One More Time October 3, 2005
I think that’s the mantra of a lot of IVF vets, me included. Oh, you know where this is going, right? We’ve decided to do another cycle.
When we started with this IVF crap, we decided that we would do two fresh cycles and any FETs we could get from them. That was it, and we’d move on. After we had gotten through our two fresh cycles and resulting two FETs and still hadn’t found success, we decided that we’d do one more fresh cycle with a new RE so that we wouldn’t have any “what ifs” to worry about with regards to only doing cycles with one clinic. That was really going to be it, though. No more.
Well, we got pregnant. We had finally made it after all of that crap. And then as soon as it had come, it went away. It changed things, though. How could it not?
So, even though we said never again, we will be doing another fresh cycle. Shit, who would have thought I would have to add an IVF Part 6 category to my blog? No one ever thinks that it’s going to be them who ends up doing multiple IVF cycles. No one ever expects the worst, at least not at first. If you had told us before we had started our first cycle that we’d be doing a fourth fresh cycle down the road, we would have never believed it.
This is our reality, though. We’re not ready to give up, so on we go. I literally had to shake on it that this really would be the last fresh cycle, though.

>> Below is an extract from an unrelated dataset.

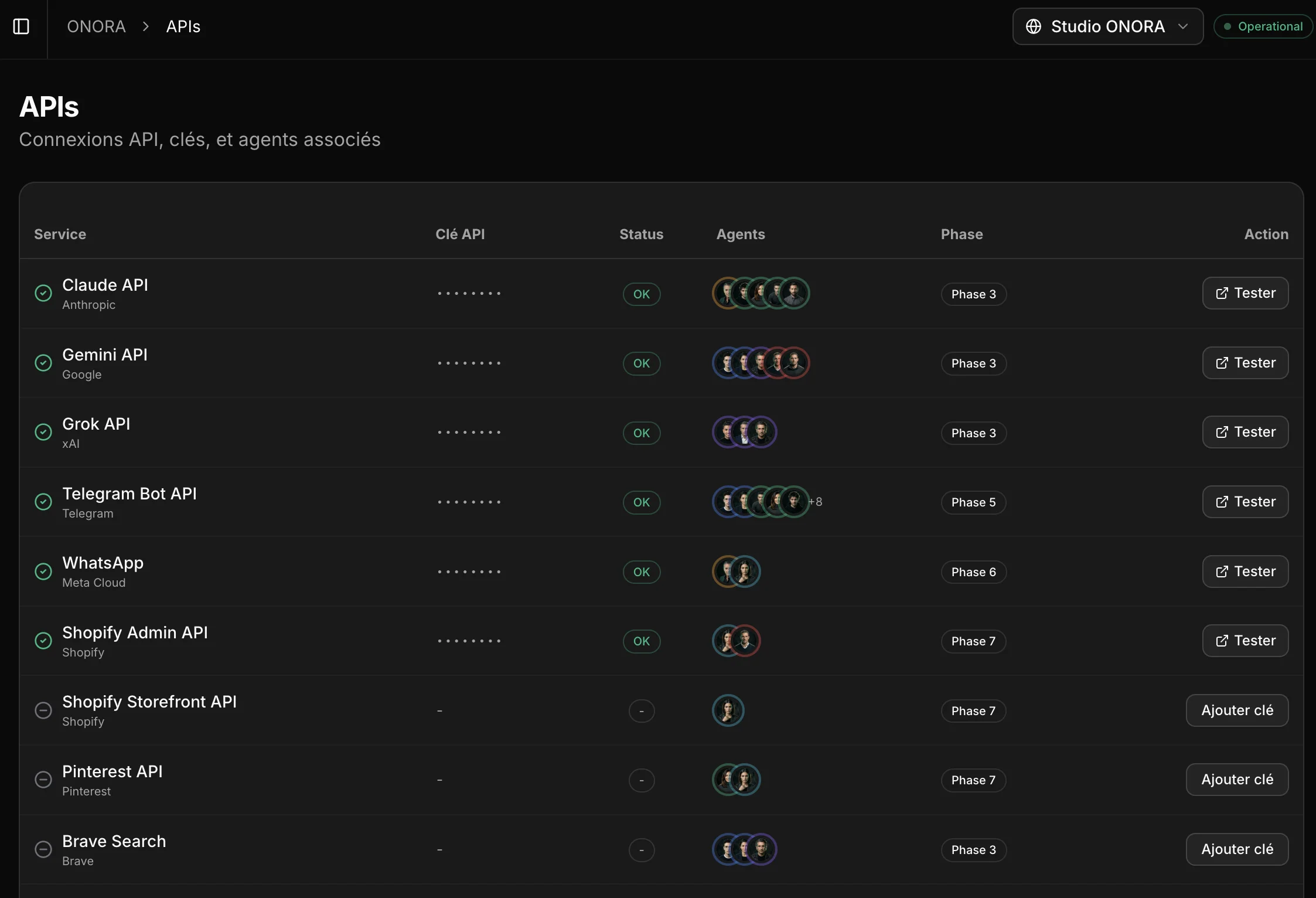
Task: Click the Brave Search disconnected circle icon
Action: point(43,849)
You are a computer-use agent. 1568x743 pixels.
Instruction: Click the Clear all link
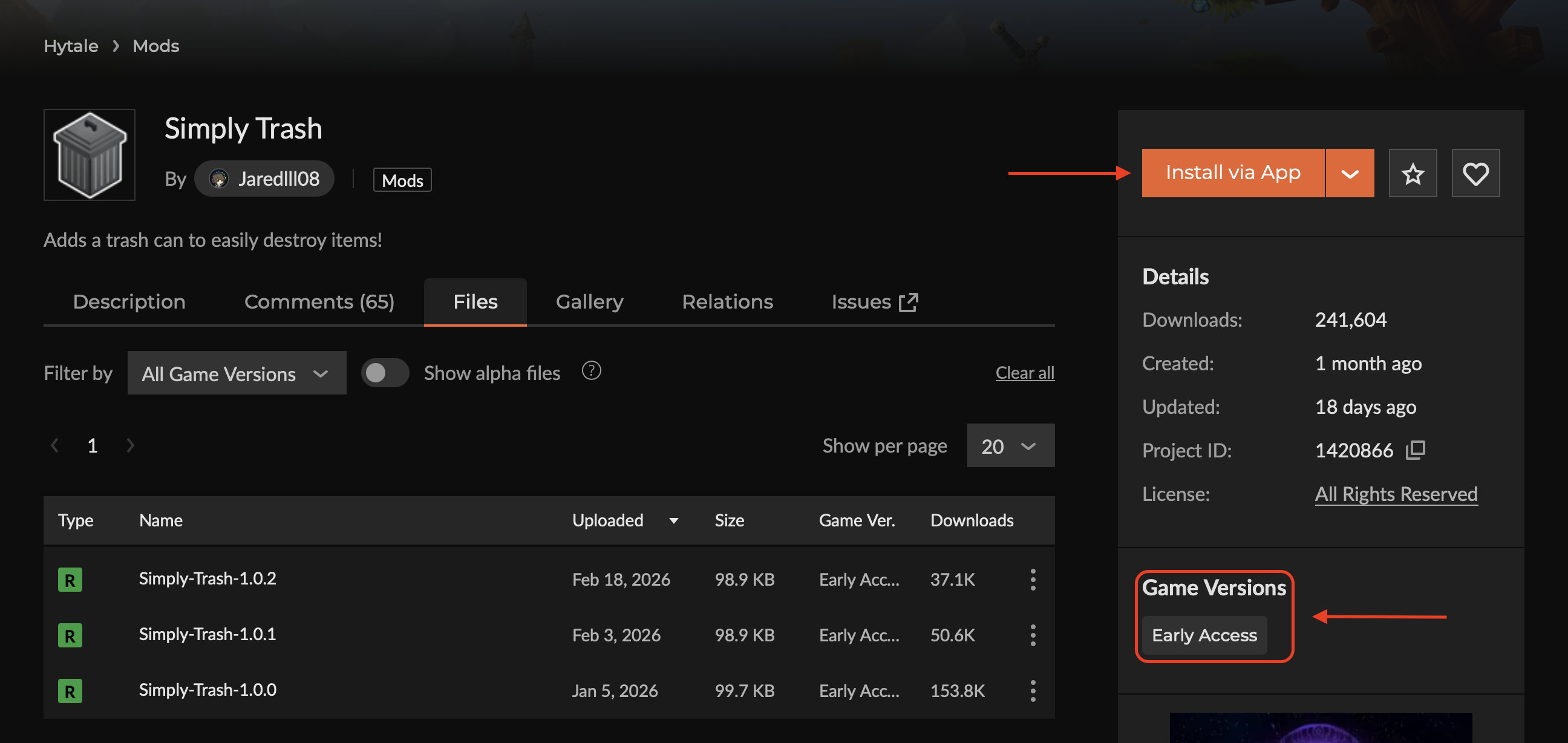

We still have a few months to wait because of all of this miscarriage business, but it’s nice knowing that limboland will not last forever. We have another chance. Who knows what will happen with it. We may be devastated once again. The truth of the matter is, though, that it won’t ever work it we do nothing, so we’re going to give it another shot. Just one more time.
- Posted in : Limboland: the aftermath of IVF Part 5
- Author : amanda
Comments»
Nothing to say but I’m thinking of you and good luck!!
I can only imagine how hard going into another cycle must be after all you’ve been through, but at the same time I’m so glad you guys are giving it another shot. I hope this doesn’t sound annoying, but I’m still so hopeful for you. And like you said, it won’t work if you do nothing.
Amanda, you are wise beyond your years. I really have to remember the phrase that “it won’t ever work if you do nothing.” That encompasses so much in those few words. I’m glad you have a plan. You are an amazing woman.
It does seem like you get closer and closer every time you try, so I can understand why you’d want to go on. Wishing you all the best!
we agreed on the 2 fresh and any fets thing too, but even as I uttered the words “ok just 2 plus left overs”, a part of me knew I was lieing, ivf takes no prisoners it’s all or nothing, i’m glad your going to give it another shot and you know i’ll be thinking of you and wishing you every success all along the way..
Good luck on the new cycle. Getting pregnant has a way of changing all your plans, whether it lasts or not.
A friend sent me a great quote the other day: “Defeat is not the worst of failures. Not to have tried is the true failure.” I think that rings especially true for people going through infertility, when it’s so important to feel that you have done all you could. You have gotten so close, and I am so glad for you and your husband that you’re on the same page about giving it another shot.
I don’t suppose congratulations is quite the right word, but you know what I mean!
Wishing you all the best. And I’m happy to hear you’re giving it another go…
I will hold your hand if you need a little help.
You are so right about no one ever really thinks it will be them who does multiple IVFs…..so true.
It is a never-ending nightmare sometimes.
We have been toe to toe with all of our IVFs Amanda and I just want you to know that you give me strength to carry on.
Thank you.
Amanda that’s a courageous decision to take and I applaud you. Having just done the one I’m frightened at the possibility of more but I know I could do it. Would do it.
Please please please let this be the one.
I’m excited for you! Fingers crossed. And yes, who would’ve ever guessed how this would turn out for so many of us. I was SURE with the first IVF. Naive, naive, naive. Best of luck to you!
My thoughts are with you, Amanda. So hoping this will be the one.
Amanda, I’m very glad that you’ve come to this decision – to *a* decision – the non-decision part seemed to be so hard. And it sounds as if this was the right decision for you both, too. I do hope that this will be the one.
My very best thought and wishes are with you Amanda.
I am thrilled to hear you are going to give it one more go with a fresh cycle. I could hear it in your posts that there would always be a nagging “what if”, if you didn’t give it one more go.
Here’s wishing the very best of results, but in case that isn’t what you get at least you can truly sit back afterwards and say “we gave it EVERYTHING we had.” And you’ll know that in your hearts.
Good for you both. I am so happy to hear this news.
Good. Good. I’ll be out here waiting and hoping for you.
I am so pleased that you have both reached a consensus and made a decision together. The fact that it did work last time is such a positive thing. I always say “Look at Brenda – 7 times”.
I’m glad you’ve decided what you want to do. I am really hoping for you. And I’m right behind you, with IVF #4 underway, when I never ever thought I woudl try more than 3 times.
Ugh- what a hard, awful process the whole decision making piece is. I’m glad you made a decision that works for both of you- here’s hoping that the 6th time is a charm.
You ralley saved my skin with this information. Thanks!